**Goal of the exercise**
From the entries below, reproduce exactly the line containing "You are a computer-use agent.", the line containing "Instruction: Click the sort order icon", and every line in between, with nothing added.

[Opening Given records section]

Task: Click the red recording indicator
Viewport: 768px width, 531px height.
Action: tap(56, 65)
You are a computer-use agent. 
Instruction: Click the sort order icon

[Closing Given records section]
[Opening Given records section]

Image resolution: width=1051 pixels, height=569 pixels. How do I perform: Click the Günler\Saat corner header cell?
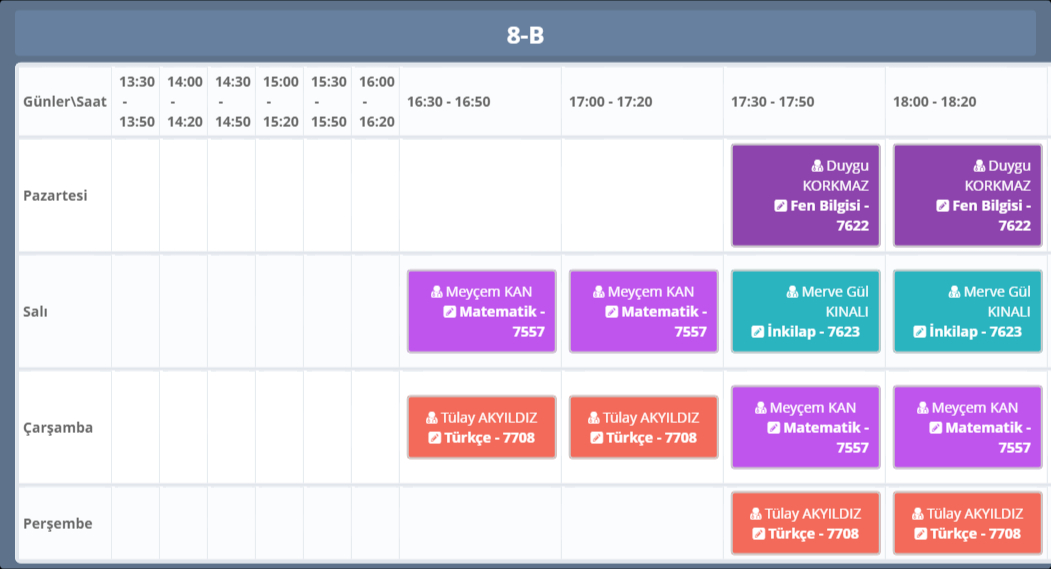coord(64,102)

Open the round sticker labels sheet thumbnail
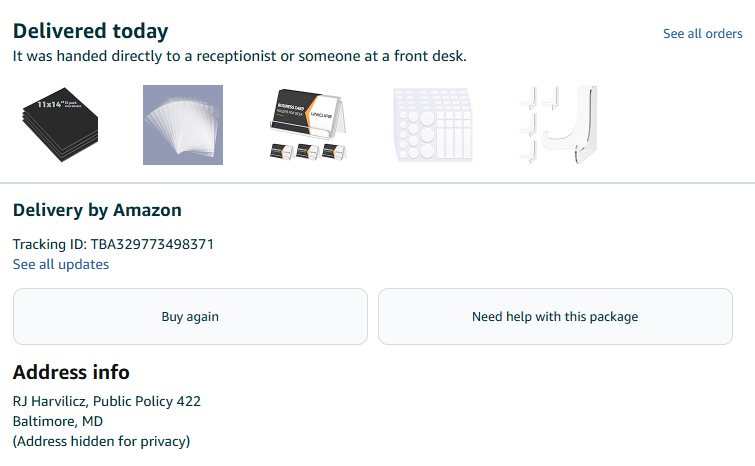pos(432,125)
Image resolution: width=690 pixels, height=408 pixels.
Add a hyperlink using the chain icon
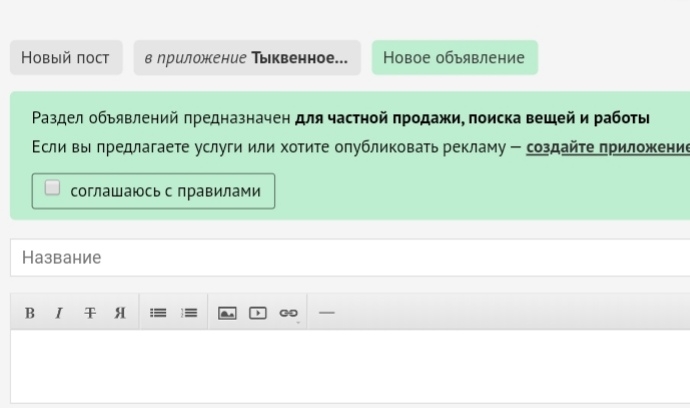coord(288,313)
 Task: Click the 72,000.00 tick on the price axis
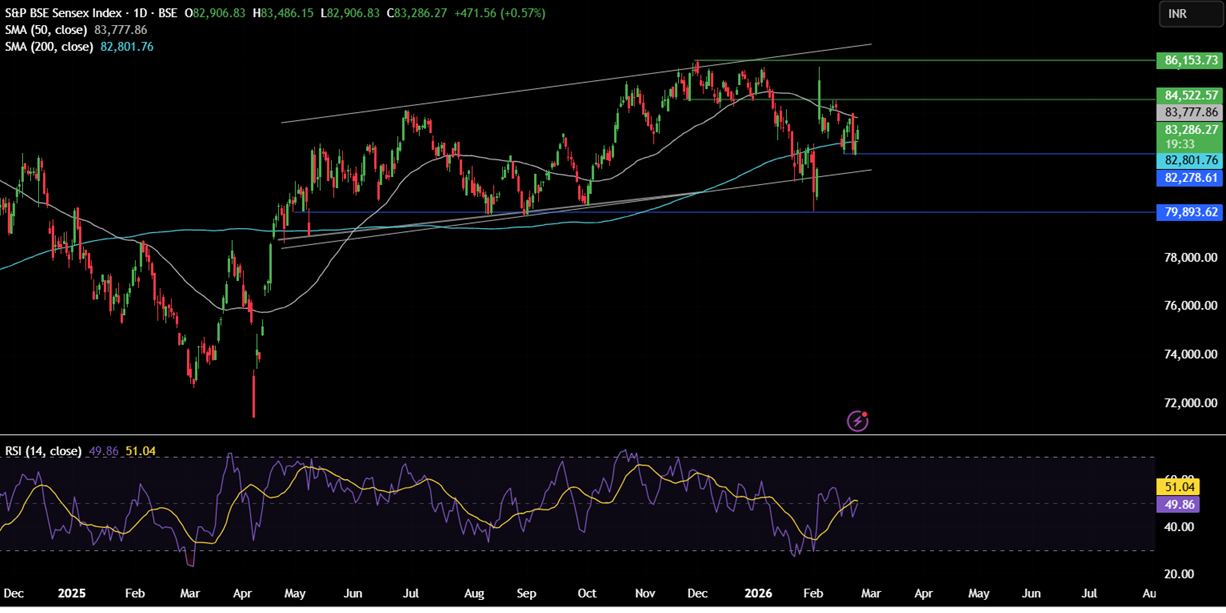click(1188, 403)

[Closing Given records section]
[Opening Given records section]

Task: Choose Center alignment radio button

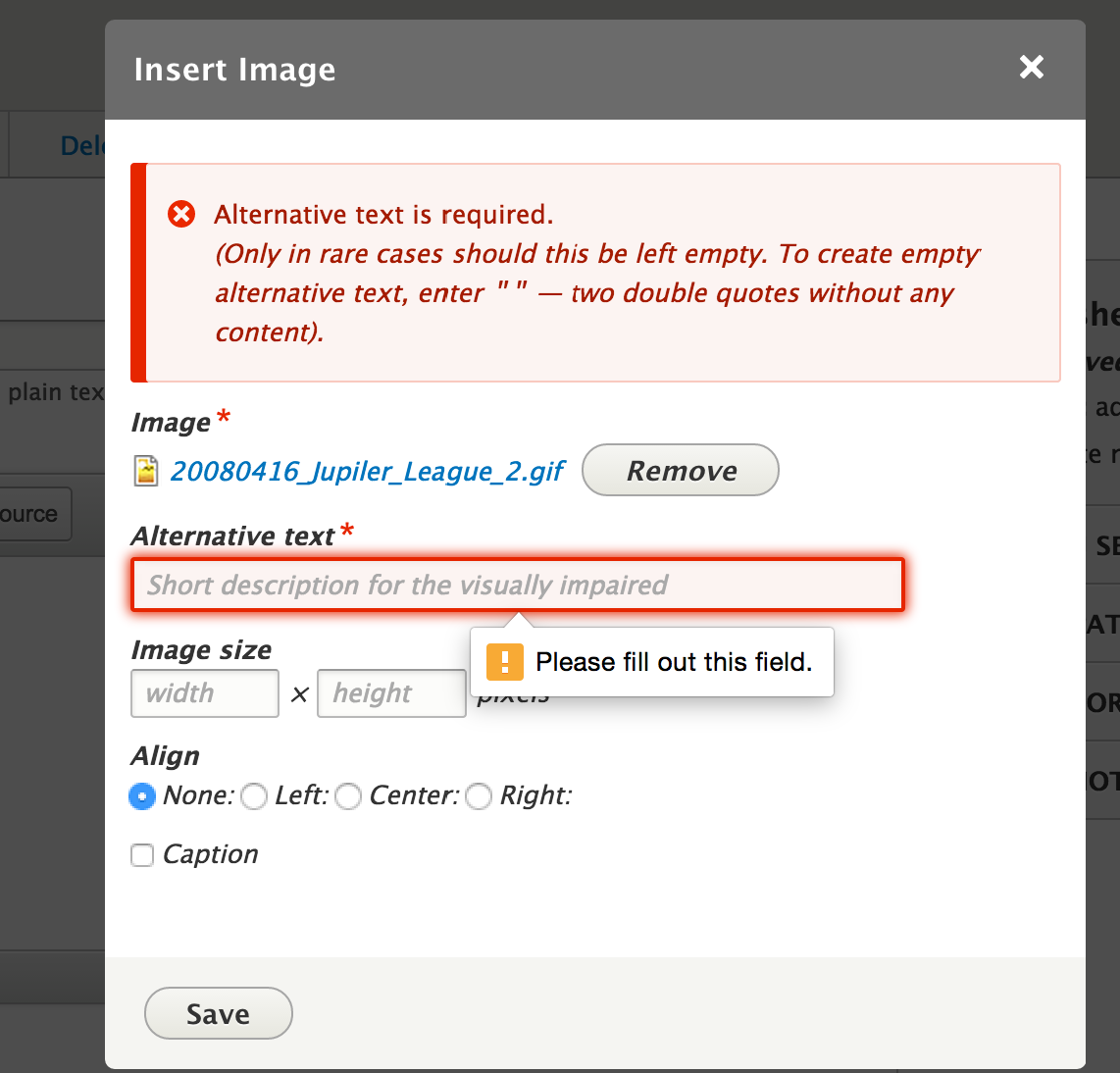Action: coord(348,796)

[Closing Given records section]

**Response to the task**
You are a computer-use agent. 
Instruction: Click the sort order icon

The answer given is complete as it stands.